Adames hit his first home run with his new team as the San Francisco Giants beat the Philadelphia Phillies, 10-4, clearing the right-center field fence to put the exclamation point on a six-run second inning that paved the way for the team’s third win in four games of this road trip.

It was a much-needed swing of the bat for Adames, who entered play with a .186 batting average and .506 OPS. Adames’ offensive output remains below average, but his two hits were a step towards looking like the player the Giants hoped to get when they signed him to a franchise-record $182 million deal. Before that swing in the second, Adames had gone 135 plate appearances without homering (including the postseason), his last home run being on Sept. 14, 2024.

Tyler Fitzgerald broke a slump in his own right by finishing a single shy of the cycle, doubling, tripling and hitting a three-run homer. Mike Yastrzemski continued to stay hot by driving in three runs and hitting a two-run homer off left-hander Tanner Banks, his first homer off a lefty since June 19, 2023.

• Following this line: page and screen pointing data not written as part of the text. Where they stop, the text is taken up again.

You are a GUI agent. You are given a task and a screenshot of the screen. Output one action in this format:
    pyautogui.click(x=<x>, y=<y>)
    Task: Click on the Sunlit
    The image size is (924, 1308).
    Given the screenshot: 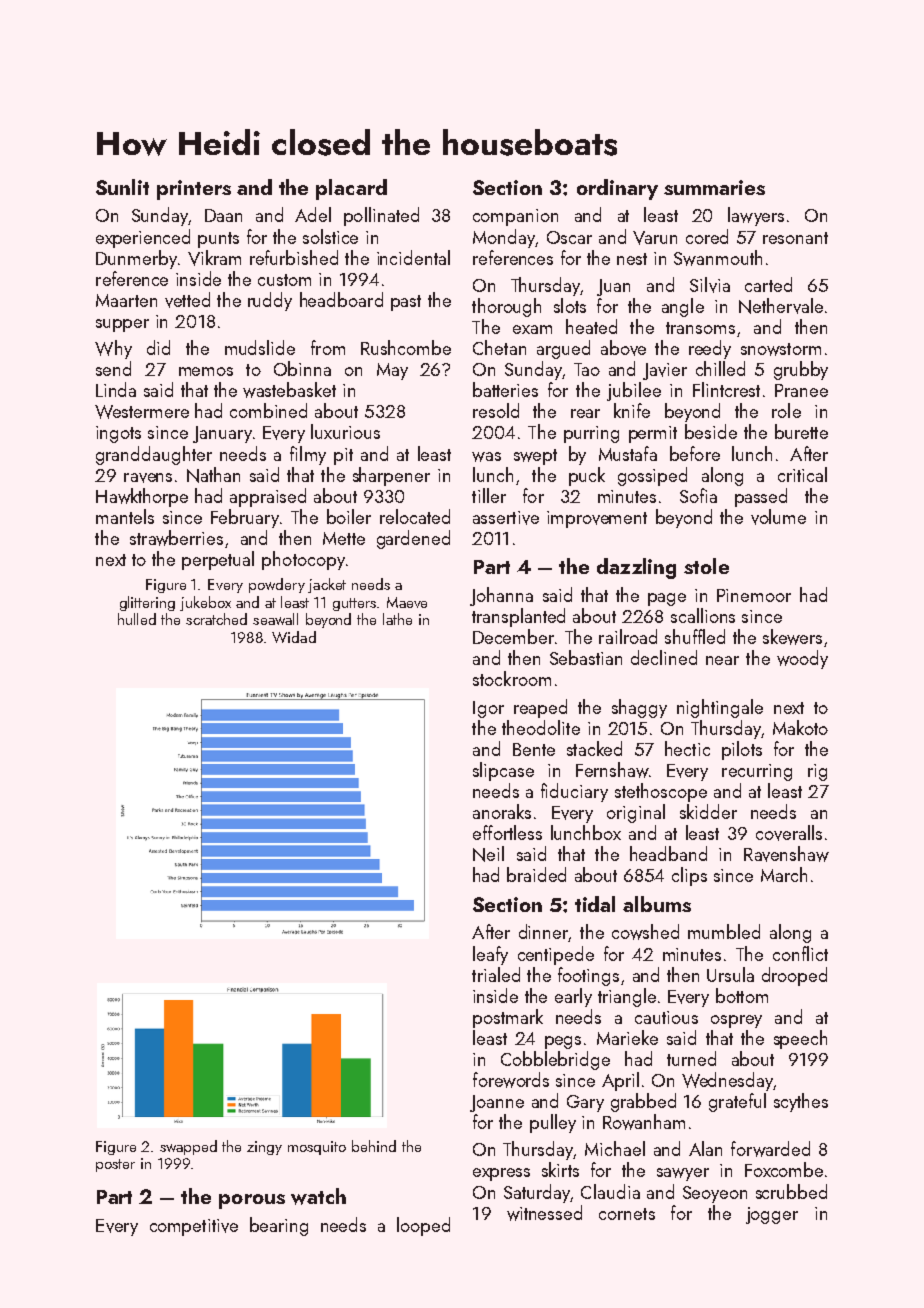 What is the action you would take?
    pyautogui.click(x=122, y=187)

Landen Roupp didn’t have his finest outing as he allowed four earned runs over five innings, but the start was impressive in that Roupp was able to bounce back from a three-run first inning. Roupp needed 36 pitches to record his first three outs, forcing manager Bob Melvin to get Spencer Bivens warmed up when Roupp got to the bottom of Philadelphia’s lineup.

 

Roupp’s bread and butter against the Phillies was his curveball, a pitch he went to early and often. The right-hander threw 56 curveballs, the most thrown in a single outing by a Giants pitcher in the pitch-tracking era (since 2008). Roupp also generated 15 whiffs with the curveball, which is also the most with that pitch in a single game by a Giant in the pitch-tracking era.

The Phillies threatened to put together another big inning in the bottom of the fourth, putting runners on second and third with no outs. With the bullpen on red alert, Roupp pulled off a Houdini act by retiring three straight batters to escape without allowing a run. After getting Trea Turner to hit into an inning-ending groundout, Roupp emphatically slammed his hand into his glove as he walked back to the dugout.

Erik Miller benefited from some luck in the bottom of the seventh inning. With two runners on base, the Phillies’ J.T. Realmuto sent a deep fly ball to left field with home run distance that veered foul. Three pitches later, Miller threw a payoff backdoor slider that home plate umpire Tony Randazzo called strike three — a pitch that was several inches off the plate. Realmuto argued the call amidst a cacophony of boos, and Miller escaped the inning unscathed.